Kein Personal für Rauchverbot-Kontrolle

Bückeburg (rc). Ab heute können Verstöße gegen das Rauchverbot mit bis zu 1000 Euro Bußgeld geahndet werden. In Bückeburg hat das Ordnungsamt nicht genügend Personal, um das Einhalten des Rauchverbots in Kneipen, Restaurants oder öffentlichen Einrichtungen zu kontrollieren. "Wir werden aber jeder Anzeige nachgehen", wie Ordnungsamtsleiter Heinz Niemeyer gestern auf Anfrage unserer Zeitung mitteilte.

Richte sich die Anzeige gegen den Betrieb, werde dort natürlich kontrolliert, richte sich die Anzeige gegen einen Gast, der das Rauchverbot ignoriert, werde auch das kontrolliert. Nach den bisherigen Erfahrungen in der Probezeit geht Niemeyer aber davon aus, dass sich "das Ganze einspielen wird". Manche Wirte hätten von sich aus um Rat nachgefragt, ob und wo in ihren Betrieben Raucherzimmer eingerichtet werden können, ohne gegen das Gesetz zu verstoßen. Zudem habe sich das Ordnungsamt auch "einen groben Überblick" verschafft. Über die Ahndung bei Verstößen gegen das Rauchergesetz hat sich das Ordnungsamt bisher keine Gedanken gemacht.

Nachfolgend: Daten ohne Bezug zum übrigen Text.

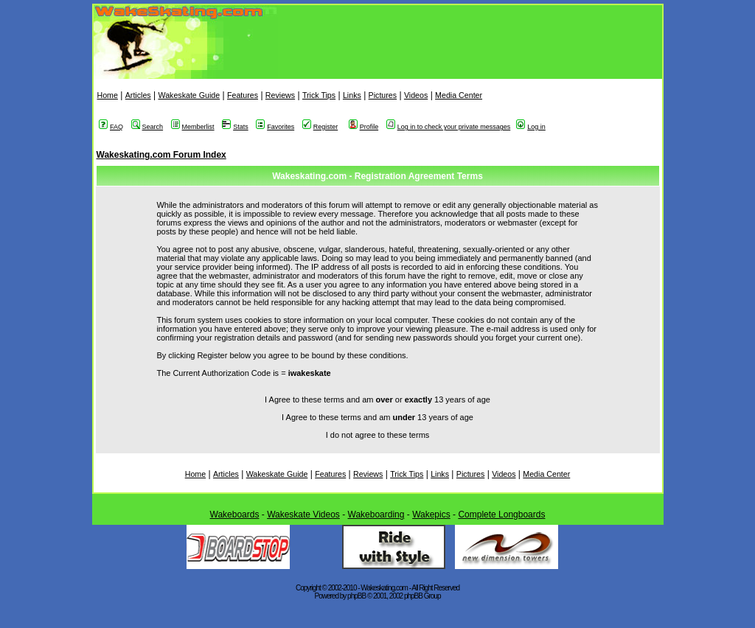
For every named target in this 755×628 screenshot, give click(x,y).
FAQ (111, 126)
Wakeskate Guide (189, 95)
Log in (531, 126)
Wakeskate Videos (303, 514)
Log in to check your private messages (448, 126)
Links (352, 95)
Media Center (458, 95)
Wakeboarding (376, 514)
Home (107, 95)
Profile (364, 126)
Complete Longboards (501, 514)
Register (320, 126)
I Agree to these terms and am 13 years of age (377, 417)
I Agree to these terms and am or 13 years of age (377, 399)
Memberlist (193, 126)
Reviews (280, 95)
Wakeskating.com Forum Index (161, 155)
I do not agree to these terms (378, 434)
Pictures (383, 95)
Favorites (275, 126)
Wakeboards (235, 514)
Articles (138, 95)
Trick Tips (318, 95)
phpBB (356, 596)
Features (242, 95)
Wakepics (431, 514)
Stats (235, 126)
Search (147, 126)
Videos (416, 95)
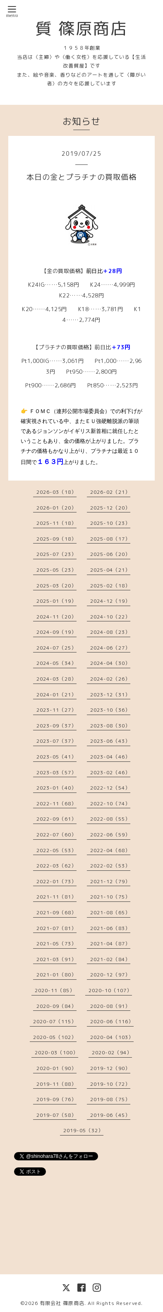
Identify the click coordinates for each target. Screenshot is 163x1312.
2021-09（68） (56, 912)
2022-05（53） (56, 850)
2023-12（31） (110, 694)
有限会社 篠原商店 (62, 1303)
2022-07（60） (56, 834)
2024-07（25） (56, 647)
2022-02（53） (110, 865)
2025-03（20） (56, 585)
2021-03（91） (56, 959)
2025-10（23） (110, 523)
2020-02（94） (112, 1052)
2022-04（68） (110, 850)
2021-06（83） (110, 928)
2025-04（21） (110, 569)
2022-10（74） (110, 803)
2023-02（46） (110, 772)
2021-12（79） (110, 881)
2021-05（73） (56, 943)
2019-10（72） (110, 1083)
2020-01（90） (56, 1068)
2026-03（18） (56, 491)
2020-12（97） (110, 974)
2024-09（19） (56, 631)
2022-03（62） (56, 865)
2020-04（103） (112, 1037)
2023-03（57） (56, 772)
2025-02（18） (110, 585)
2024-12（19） (110, 600)
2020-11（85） (55, 990)
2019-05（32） (83, 1130)
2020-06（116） (112, 1021)
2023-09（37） (56, 725)
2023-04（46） (110, 756)
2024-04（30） (110, 663)
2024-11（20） (56, 616)
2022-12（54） (110, 787)
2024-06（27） (110, 647)
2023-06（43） (110, 740)
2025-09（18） (56, 538)
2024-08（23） (110, 631)
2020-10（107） (110, 990)
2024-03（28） (56, 678)
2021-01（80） (56, 974)
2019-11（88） (56, 1083)
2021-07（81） (56, 928)
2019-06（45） (110, 1115)
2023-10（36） (110, 709)
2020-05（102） (55, 1037)
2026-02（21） (110, 491)
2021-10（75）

Es gebe die Möglichkeit der mündlichen und schriftlichen Verwarnung, sowie die Verhängung eines Bußgeldes bis zu 1000 Euro, umriss Niemeyer die gesetzlich vorgegebenen Möglichkeiten. "Die Höchstgrenze werden wir sicherlich nicht ausreizen", ließ er durchblicken, dass die Stadt eher auf die Einsicht der Wirte und der Raucher setzt. Alles in allem: "Wir lassen die Sache auf uns zukommen und werden dafür Sorge tragen, dass dem Gedanken des Gesetzes genüge getan wird."